Text section ::

The Pirate’s Booty by Alex Westmore 

Published: November 22, 2016

Publisher: Broad Winged Books

Pages: 344

Genres: historical fiction, LGBTQIA+, historical romance, adventure

Rating: 4 stars

Recommend to fans of: pirate adventures, badass women, historical fiction with lesbians, feminism

Read with food: a nice juicy orange which is such a treat for a pirate 

 

Synopsis:

When Quinn Gallagher’s childhood friend is abducted from a dock in Ireland, she’ll do whatever it takes to come to the rescue—even if that means dressing as a man and joining the crew of one of the most notorious pirate captains the world has ever seen.

Quinn soon finds there is much to enjoy living as a man, in particular the company of other women. When she finds herself falling hard for Lady Fiona, a woman far above her own station, she is torn between revealing her true identity and continuing the façade of being a male pirate. Love is never easy, especially in the sixteenth century and especially under false pretenses.

Can Quinn live with one foot in two different worlds, or must she consign herself to either the lusty life of a pirate or the loveless life of a noble woman? Come sail the high seas in this exciting and erotic adventure with the fierce pirate Gallagher as your guide. You’re in for a wild ride and may even score some booty along the way.

 

Review:

I was contacted by the publicist of the author and offered a free ebook in exchange for a review. I read the synopsis and of course said yes! As always, an honest review.

Information supplied ::

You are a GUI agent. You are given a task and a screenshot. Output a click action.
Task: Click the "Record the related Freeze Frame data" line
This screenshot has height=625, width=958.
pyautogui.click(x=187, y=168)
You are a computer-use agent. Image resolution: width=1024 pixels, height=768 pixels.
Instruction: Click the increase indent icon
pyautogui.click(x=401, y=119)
---
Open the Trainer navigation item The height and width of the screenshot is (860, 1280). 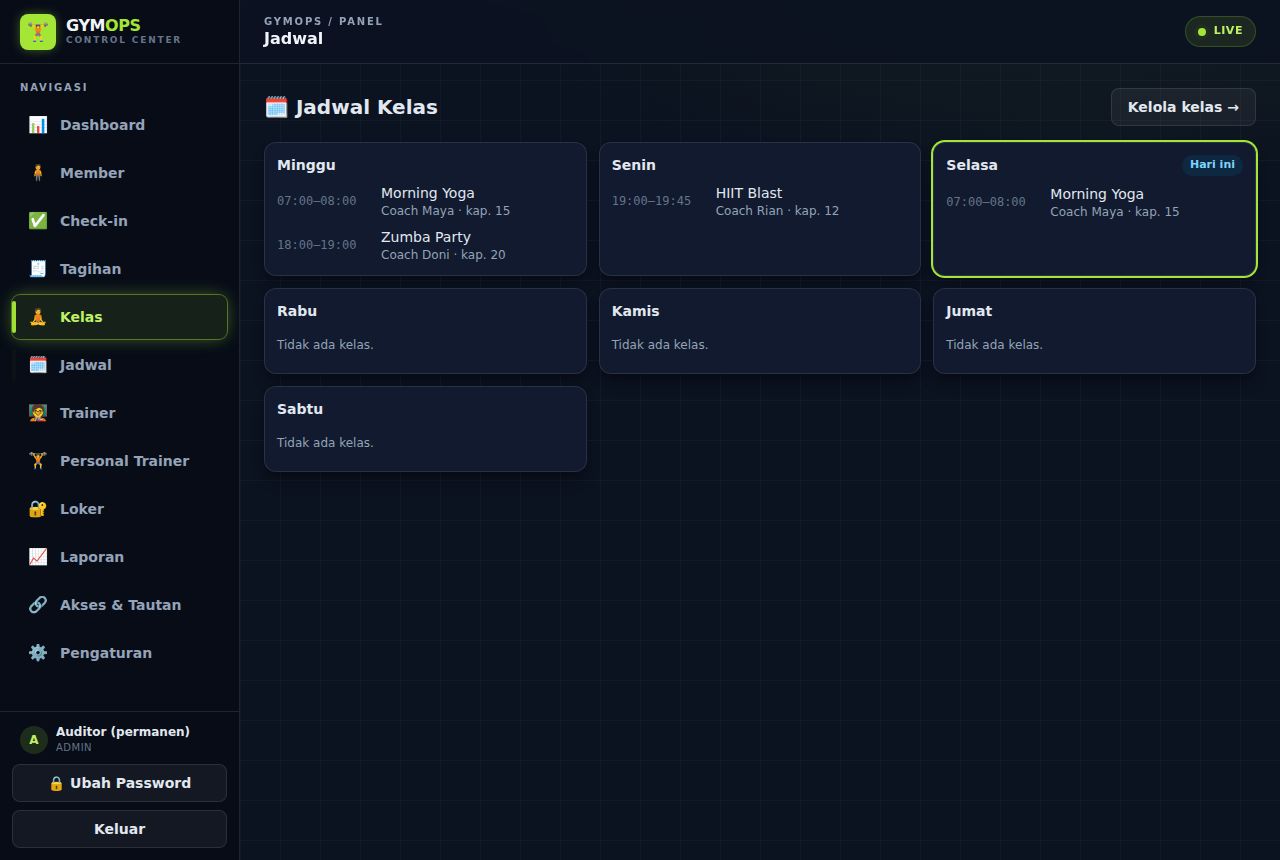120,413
--
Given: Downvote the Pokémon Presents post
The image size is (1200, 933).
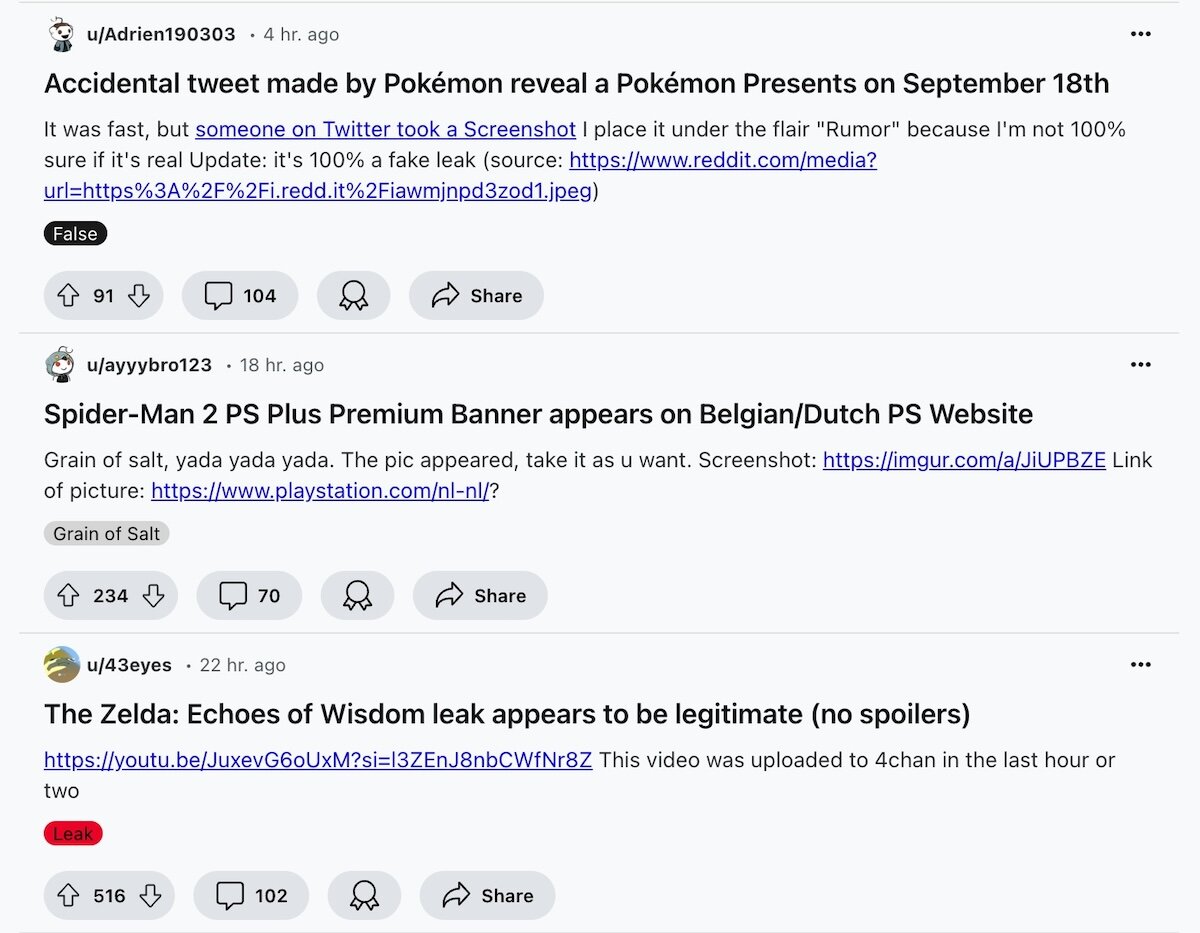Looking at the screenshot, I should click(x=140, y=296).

Tasks to perform ::
A – In the Pirate's Booty review, recast the paragraph that begins "Quinn soon finds there is much to enjoy" as a short bulleted list that keeps its main facts.
B – Carry the Pirate's Booty review forward, starting right after its last sentence.

Exercise results ::
A –
- Quinn finds much to enjoy in living as a man, especially the company of other women.
- She falls hard for Lady Fiona, a woman far above her own station.
- She is torn between revealing her true identity and keeping up the façade of a male pirate.
- Love is never easy, especially in the sixteenth century and under false pretenses.

B –
I don’t usually read pirate adventure stories, but when I read that The Pirate’s Booty featured a female pirate queen I was very intrigued. Initially there was a bit of an adjustment regarding the language. It’s written in a 16th century pirate dialect, so I didn’t read it as quickly as modern American English. But as time went on, I became quite used to the writing style. It definitely adds to the atmosphere of the story.

The Pirate’s Booty isn’t what I think of when I imagine a typical pirate adventure novel, but it’s so much better. Female pirate queens, lesbians, women disguised as men, and of course the action packed adventure aboard the high seas!

I found myself captivated by the adventures and heartfelt stories. I loved the focus on woman power. Women proving that they are just as capable as men. The underlying themes of women’s freedom, literally and figuratively, provides interesting parallels to current day women’s issues.

Occasionally there were parts of the story that didn’t captivate me as much as others. However, there was so much going on, that it wasn’t long before another storyline came along to grab my focus.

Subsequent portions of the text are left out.